═══ RECORDS SHOWN

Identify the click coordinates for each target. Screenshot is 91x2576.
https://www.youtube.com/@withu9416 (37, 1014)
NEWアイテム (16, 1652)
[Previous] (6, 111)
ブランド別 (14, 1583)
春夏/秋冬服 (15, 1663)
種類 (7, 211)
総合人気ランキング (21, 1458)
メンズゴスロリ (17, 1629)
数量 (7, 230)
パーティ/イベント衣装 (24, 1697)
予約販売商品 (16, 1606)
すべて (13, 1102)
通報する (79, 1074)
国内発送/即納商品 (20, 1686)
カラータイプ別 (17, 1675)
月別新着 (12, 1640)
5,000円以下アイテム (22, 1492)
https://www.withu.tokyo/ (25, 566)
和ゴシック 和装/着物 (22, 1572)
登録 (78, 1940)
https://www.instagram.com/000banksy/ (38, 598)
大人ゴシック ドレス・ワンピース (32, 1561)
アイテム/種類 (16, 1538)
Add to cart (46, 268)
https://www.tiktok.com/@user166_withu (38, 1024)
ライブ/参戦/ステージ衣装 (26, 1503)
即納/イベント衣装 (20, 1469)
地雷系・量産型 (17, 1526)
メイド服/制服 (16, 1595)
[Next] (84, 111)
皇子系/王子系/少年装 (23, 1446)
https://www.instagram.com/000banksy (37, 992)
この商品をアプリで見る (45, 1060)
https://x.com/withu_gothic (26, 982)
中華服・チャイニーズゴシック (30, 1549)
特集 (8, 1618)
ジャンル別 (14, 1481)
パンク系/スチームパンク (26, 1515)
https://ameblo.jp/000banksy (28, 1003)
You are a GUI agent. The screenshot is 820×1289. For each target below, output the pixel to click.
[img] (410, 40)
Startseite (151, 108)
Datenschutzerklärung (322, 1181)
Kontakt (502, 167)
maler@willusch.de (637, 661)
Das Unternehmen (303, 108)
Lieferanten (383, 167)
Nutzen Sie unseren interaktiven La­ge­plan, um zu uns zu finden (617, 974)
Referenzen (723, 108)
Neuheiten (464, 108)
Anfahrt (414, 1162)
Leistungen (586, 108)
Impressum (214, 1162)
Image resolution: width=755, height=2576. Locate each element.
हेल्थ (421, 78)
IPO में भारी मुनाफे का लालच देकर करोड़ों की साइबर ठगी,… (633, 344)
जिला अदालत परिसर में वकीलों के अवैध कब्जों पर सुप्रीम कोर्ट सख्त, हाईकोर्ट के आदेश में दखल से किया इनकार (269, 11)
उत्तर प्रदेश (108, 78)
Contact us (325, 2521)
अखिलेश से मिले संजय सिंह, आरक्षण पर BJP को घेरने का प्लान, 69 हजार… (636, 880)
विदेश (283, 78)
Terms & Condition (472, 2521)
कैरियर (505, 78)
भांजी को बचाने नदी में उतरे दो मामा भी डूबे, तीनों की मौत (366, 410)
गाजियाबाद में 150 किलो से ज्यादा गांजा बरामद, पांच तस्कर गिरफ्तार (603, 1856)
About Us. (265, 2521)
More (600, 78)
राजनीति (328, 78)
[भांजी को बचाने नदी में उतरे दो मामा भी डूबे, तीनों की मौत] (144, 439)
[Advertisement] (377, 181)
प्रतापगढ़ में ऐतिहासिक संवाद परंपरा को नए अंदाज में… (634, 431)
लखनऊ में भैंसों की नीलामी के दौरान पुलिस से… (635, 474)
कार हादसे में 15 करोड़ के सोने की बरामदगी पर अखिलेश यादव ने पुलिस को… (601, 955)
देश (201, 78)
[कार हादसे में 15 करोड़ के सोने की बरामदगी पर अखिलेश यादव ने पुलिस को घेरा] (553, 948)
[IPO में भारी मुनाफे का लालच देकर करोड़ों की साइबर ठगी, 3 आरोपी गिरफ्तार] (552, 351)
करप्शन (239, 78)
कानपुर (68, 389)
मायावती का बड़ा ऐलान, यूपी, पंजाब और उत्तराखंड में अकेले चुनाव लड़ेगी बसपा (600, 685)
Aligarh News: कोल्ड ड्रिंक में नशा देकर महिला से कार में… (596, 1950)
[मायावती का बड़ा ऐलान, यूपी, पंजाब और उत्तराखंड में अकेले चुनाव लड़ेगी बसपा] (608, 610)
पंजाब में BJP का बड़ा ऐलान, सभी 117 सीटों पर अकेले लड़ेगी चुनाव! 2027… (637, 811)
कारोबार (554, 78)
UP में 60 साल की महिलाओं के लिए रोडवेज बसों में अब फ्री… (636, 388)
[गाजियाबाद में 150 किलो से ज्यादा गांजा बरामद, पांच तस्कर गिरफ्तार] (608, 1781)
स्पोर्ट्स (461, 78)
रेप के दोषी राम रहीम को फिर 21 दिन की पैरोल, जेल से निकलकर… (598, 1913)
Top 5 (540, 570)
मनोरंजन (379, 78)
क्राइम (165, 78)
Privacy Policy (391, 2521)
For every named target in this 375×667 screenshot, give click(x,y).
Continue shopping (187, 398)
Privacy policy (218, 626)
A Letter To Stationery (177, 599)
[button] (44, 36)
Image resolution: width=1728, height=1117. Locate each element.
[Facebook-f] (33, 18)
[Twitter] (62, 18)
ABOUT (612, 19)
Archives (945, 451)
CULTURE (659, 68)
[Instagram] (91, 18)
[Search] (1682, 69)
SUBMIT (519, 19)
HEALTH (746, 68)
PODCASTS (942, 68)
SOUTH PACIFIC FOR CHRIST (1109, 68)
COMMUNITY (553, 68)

══════

* PROBLEM TO SOLVE
Please copy out each entry exactly as it appears above.

* ANSWER TO THIS PROBLEM
Identify the click coordinates for each target. Screenshot is 91x2576.
https://www.youtube.com/@withu9416 (37, 1014)
NEWアイテム (16, 1652)
[Previous] (6, 111)
ブランド別 (14, 1583)
春夏/秋冬服 (15, 1663)
種類 (7, 211)
総合人気ランキング (21, 1458)
メンズゴスロリ (17, 1629)
数量 (7, 230)
パーティ/イベント衣装 (24, 1697)
予約販売商品 (16, 1606)
すべて (13, 1102)
通報する (79, 1074)
国内発送/即納商品 (20, 1686)
カラータイプ別 (17, 1675)
月別新着 (12, 1640)
5,000円以下アイテム (22, 1492)
https://www.withu.tokyo/ (25, 566)
和ゴシック 和装/着物 (22, 1572)
登録 (78, 1940)
https://www.instagram.com/000banksy/ (38, 598)
大人ゴシック ドレス・ワンピース (32, 1561)
アイテム/種類 (16, 1538)
Add to cart (46, 268)
https://www.tiktok.com/@user166_withu (38, 1024)
ライブ/参戦/ステージ衣装 (26, 1503)
即納/イベント衣装 (20, 1469)
地雷系・量産型 (17, 1526)
メイド服/制服 (16, 1595)
[Next] (84, 111)
皇子系/王子系/少年装 (23, 1446)
https://www.instagram.com/000banksy (37, 992)
この商品をアプリで見る (45, 1060)
https://x.com/withu_gothic (26, 982)
中華服・チャイニーズゴシック (30, 1549)
特集 (8, 1618)
ジャンル別 (14, 1481)
パンク系/スチームパンク (26, 1515)
https://ameblo.jp/000banksy (28, 1003)
You are a GUI agent. The screenshot is 820×1289. For each target below, output the pixel to click.
[img] (410, 40)
Startseite (151, 108)
Datenschutzerklärung (322, 1181)
Kontakt (502, 167)
maler@willusch.de (637, 661)
Das Unternehmen (303, 108)
Lieferanten (383, 167)
Nutzen Sie unseren interaktiven La­ge­plan, um zu uns zu finden (617, 974)
Referenzen (723, 108)
Neuheiten (464, 108)
Anfahrt (414, 1162)
Leistungen (586, 108)
Impressum (214, 1162)
Image resolution: width=755, height=2576. Locate each element.
हेल्थ (421, 78)
IPO में भारी मुनाफे का लालच देकर करोड़ों की साइबर ठगी,… (633, 344)
जिला अदालत परिसर में वकीलों के अवैध कब्जों पर सुप्रीम कोर्ट सख्त, हाईकोर्ट के आदेश में दखल से किया इनकार (269, 11)
उत्तर प्रदेश (108, 78)
Contact us (325, 2521)
अखिलेश से मिले संजय सिंह, आरक्षण पर BJP को घेरने का प्लान, 69 हजार… (636, 880)
विदेश (283, 78)
Terms & Condition (472, 2521)
कैरियर (505, 78)
भांजी को बचाने नदी में उतरे दो मामा भी डूबे, तीनों की मौत (366, 410)
गाजियाबाद में 150 किलो से ज्यादा गांजा बरामद, पांच तस्कर गिरफ्तार (603, 1856)
About Us. (265, 2521)
More (600, 78)
राजनीति (328, 78)
[भांजी को बचाने नदी में उतरे दो मामा भी डूबे, तीनों की मौत] (144, 439)
[Advertisement] (377, 181)
प्रतापगढ़ में ऐतिहासिक संवाद परंपरा को नए अंदाज में… (634, 431)
लखनऊ में भैंसों की नीलामी के दौरान पुलिस से… (635, 474)
कार हादसे में 15 करोड़ के सोने की बरामदगी पर अखिलेश यादव ने पुलिस को… (601, 955)
देश (201, 78)
[कार हादसे में 15 करोड़ के सोने की बरामदगी पर अखिलेश यादव ने पुलिस को घेरा] (553, 948)
[IPO में भारी मुनाफे का लालच देकर करोड़ों की साइबर ठगी, 3 आरोपी गिरफ्तार] (552, 351)
करप्शन (239, 78)
कानपुर (68, 389)
मायावती का बड़ा ऐलान, यूपी, पंजाब और उत्तराखंड में अकेले चुनाव लड़ेगी बसपा (600, 685)
Aligarh News: कोल्ड ड्रिंक में नशा देकर महिला से कार में… (596, 1950)
[मायावती का बड़ा ऐलान, यूपी, पंजाब और उत्तराखंड में अकेले चुनाव लड़ेगी बसपा] (608, 610)
पंजाब में BJP का बड़ा ऐलान, सभी 117 सीटों पर अकेले लड़ेगी चुनाव! 2027… (637, 811)
कारोबार (554, 78)
UP में 60 साल की महिलाओं के लिए रोडवेज बसों में अब फ्री… (636, 388)
[गाजियाबाद में 150 किलो से ज्यादा गांजा बरामद, पांच तस्कर गिरफ्तार] (608, 1781)
स्पोर्ट्स (461, 78)
रेप के दोषी राम रहीम को फिर 21 दिन की पैरोल, जेल से निकलकर… (598, 1913)
Top 5 (540, 570)
मनोरंजन (379, 78)
क्राइम (165, 78)
Privacy Policy (391, 2521)
For every named target in this 375×667 screenshot, give click(x,y).
Continue shopping (187, 398)
Privacy policy (218, 626)
A Letter To Stationery (177, 599)
[button] (44, 36)
Image resolution: width=1728, height=1117. Locate each element.
[Facebook-f] (33, 18)
[Twitter] (62, 18)
ABOUT (612, 19)
Archives (945, 451)
CULTURE (659, 68)
[Instagram] (91, 18)
[Search] (1682, 69)
SUBMIT (519, 19)
HEALTH (746, 68)
PODCASTS (942, 68)
SOUTH PACIFIC FOR CHRIST (1109, 68)
COMMUNITY (553, 68)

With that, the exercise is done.